Danson’s own explanation is what makes this story hit. He said he spent months working on the bit and ran it past Goldberg, but believed she “didn’t want to step on his creativity.” Then he offered the centerpiece: he looked at “all these tapes” and thought that, “if I were Black, I could say all these outrageous things.” In his words, that led his mind to something he now rejects: “I will do it in blackface and that will be funny or not, but it will be like, ‘I have license now.’”
He added that he “kind of latched on” to something Goldberg had previously said about not caring if people use the N-word, because people did not have to “use nasty language” to be racist. Danson called it a stupid, entitled assumption that he could speak “valuable” truths about race relations because he was white. He put it bluntly: “There’s no one been whiter than me in the world. That I thought that this white guy could have something valuable to say about race and race relations was so stupid and entitled.” This matters for executives and boards because it is a case study in how a creator or performer can confuse intent with impact, and how the “the audience will understand my cleverness” bet can blow up.

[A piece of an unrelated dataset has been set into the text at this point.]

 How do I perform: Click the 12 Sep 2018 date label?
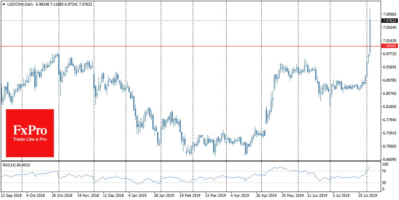click(11, 196)
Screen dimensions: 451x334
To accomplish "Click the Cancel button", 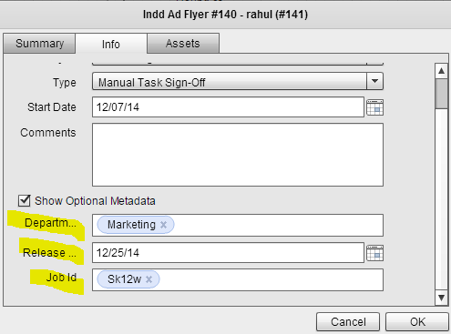I will [348, 322].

Danson also described the immediate aftermath. When he returned to his hotel, he said he had to call Mayor Dinkins, whose complaints were apparently so intense that Danson’s manager said he could not open the door into his hotel room because there were so many messages stuck under the door. Danson justified the experience in retrospect by emphasizing the impact on other people as the issue that should have been thought through: “And if you haven’t thought through that, then you need to. I thought I could run with the big boys, and I couldn’t.” He said it was “arrogant” to think he had “something to offer,” and he apologized again “to anyone who’s listening.”

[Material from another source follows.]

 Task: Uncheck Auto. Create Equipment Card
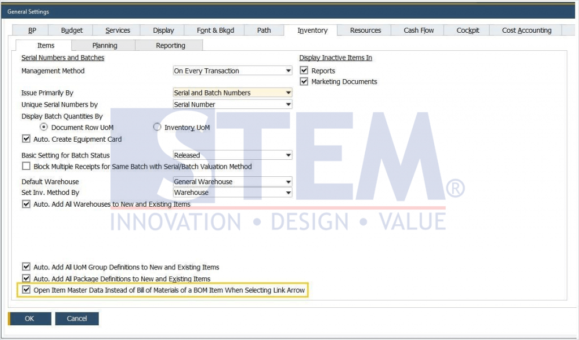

Even if you zoom out, this incident shows how reputational risk persists and then returns with new catalysts. Danson pointed out that after clips of the routine surfaced during the Black Lives Matter movement, he “got dropped a little bit from some corporate things” and was “scared.” That is a modern timeline: old content reappears, stakeholders react, and careers get reassessed. It is not just feelings. It is consumer trust, brand partnerships, and risk management all colliding.
For additional context, the source notes that back in 1993 Goldberg told The New York Times the situation “caused great hurt to a man who doesn’t deserve it.” On the podcast, Danson offered another apology to Goldberg, saying she had “had to defend me over the years, sweetly and gracefully,” and that “the last thing she probably wants to do is be put in this position again.” Jane Fonda then connected him with The Sum of Us: What Racism Costs Everyone and How We Can Prosper Together author Heather McGhee, who helped him reflect on his actions. Danson explained that McGhee “wasn’t giving me a pass,” but instead said, “This is an opportunity that I hope you take.” Bell said he asked Danson if there was anything he did not want to talk about and gave him “credit” for speaking about the blackface incident.

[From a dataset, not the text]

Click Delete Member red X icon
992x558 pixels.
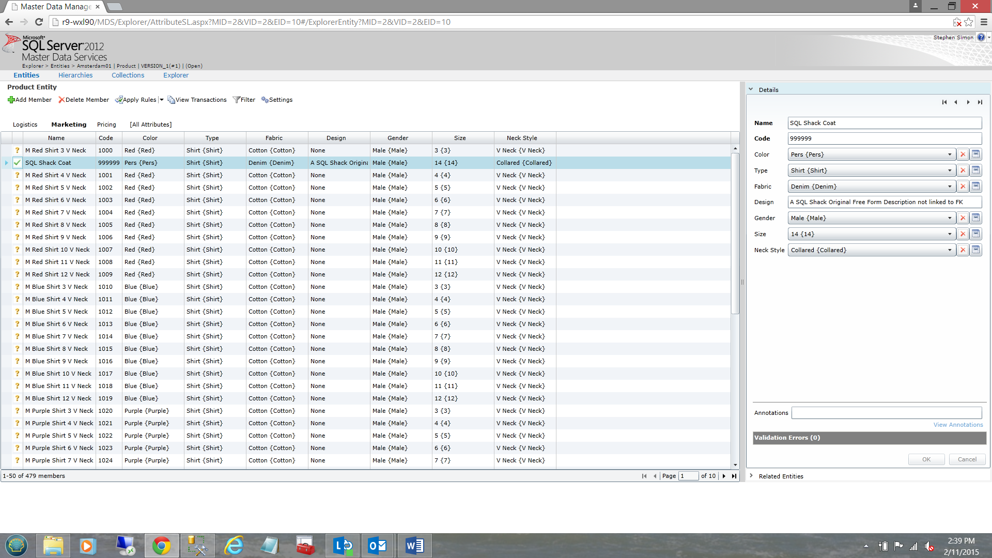(x=61, y=100)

So what is the executive-level takeaway? If you run a brand, fund talent, oversee board risk, or manage communications, you are not just managing the present. You are managing the archive. Danson’s story shows how an entertainment “bit” can become a decades-long liability, resurfacing when social attention shifts. The question for decision-makers is not whether a person “meant well,” but whether the organization can survive the moment when audiences, media, and corporate partners re-evaluate the record. In a world where clips travel faster than apologies, the safest strategy is the one Danson himself is now calling for: think through impact in real time, before you bet your career on “license.”